**Dataset content**:

● ● ● ●

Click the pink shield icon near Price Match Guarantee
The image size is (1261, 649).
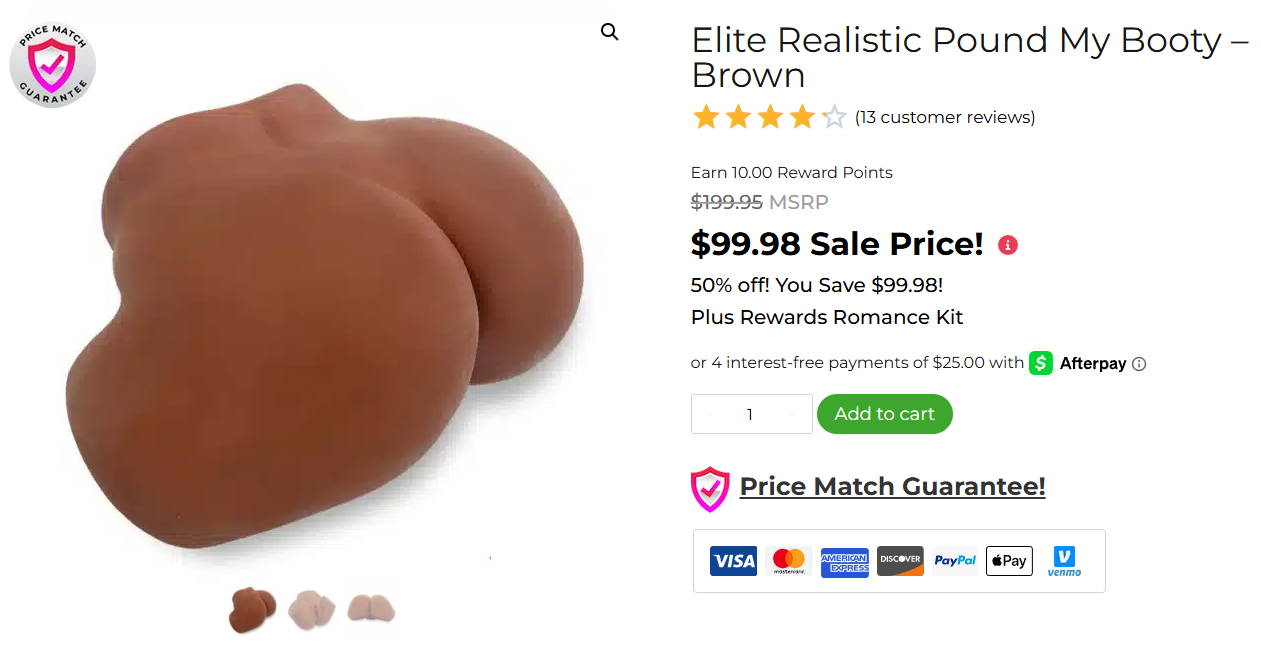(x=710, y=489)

● ● ● ●

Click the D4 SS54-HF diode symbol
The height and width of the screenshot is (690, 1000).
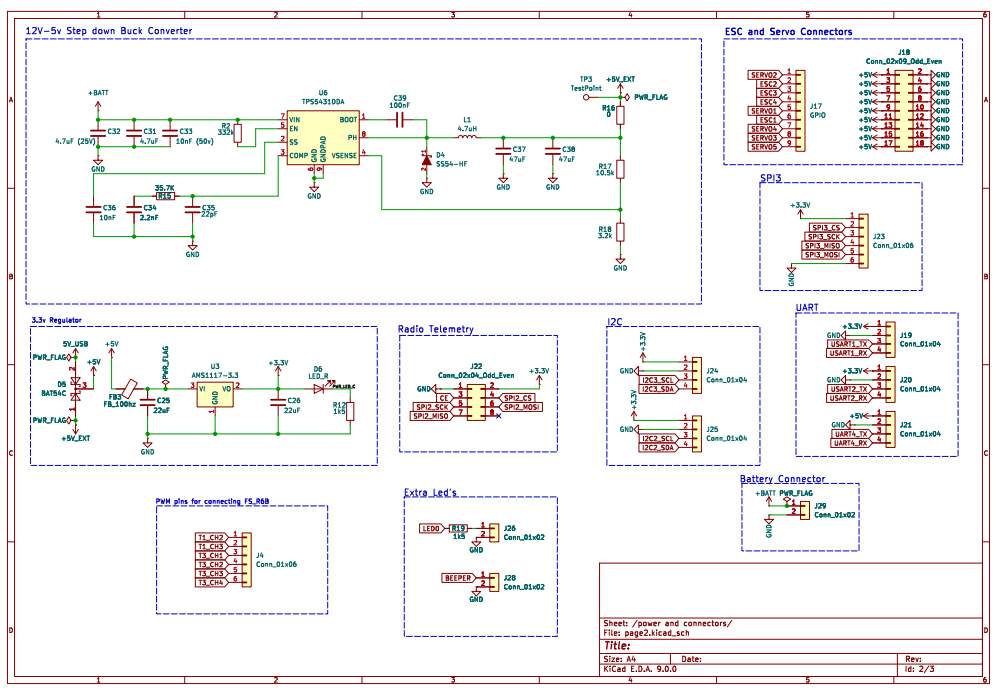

● ● ● ●

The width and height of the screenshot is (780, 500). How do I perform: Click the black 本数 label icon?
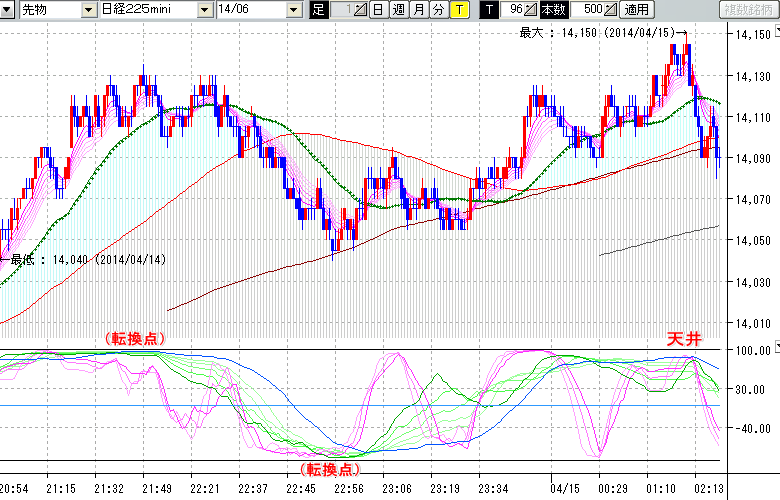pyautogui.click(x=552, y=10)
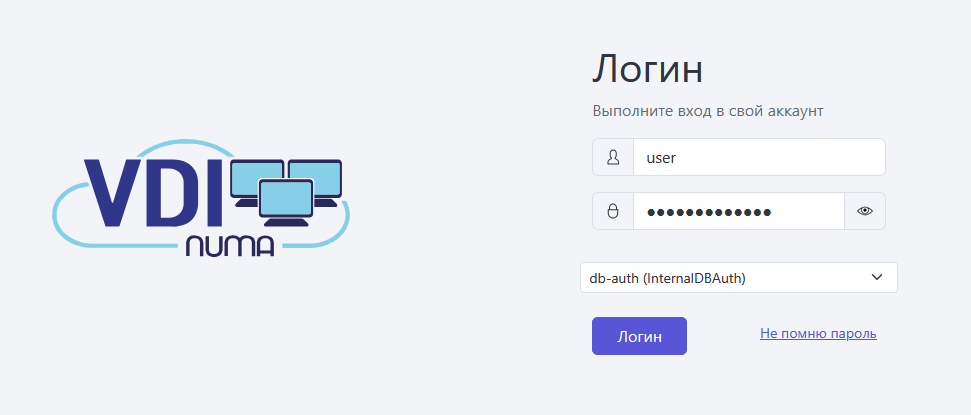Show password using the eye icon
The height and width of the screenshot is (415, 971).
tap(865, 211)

● ● ● ●

**Work to be completed**: Your task is to retype the entries verbatim, starting with the line that holds "Click the D4 SS54-HF diode symbol" and stopping after the line that holds "The height and width of the screenshot is (690, 1000).".

**Written answer**:
Click the D4 SS54-HF diode symbol
The height and width of the screenshot is (690, 1000).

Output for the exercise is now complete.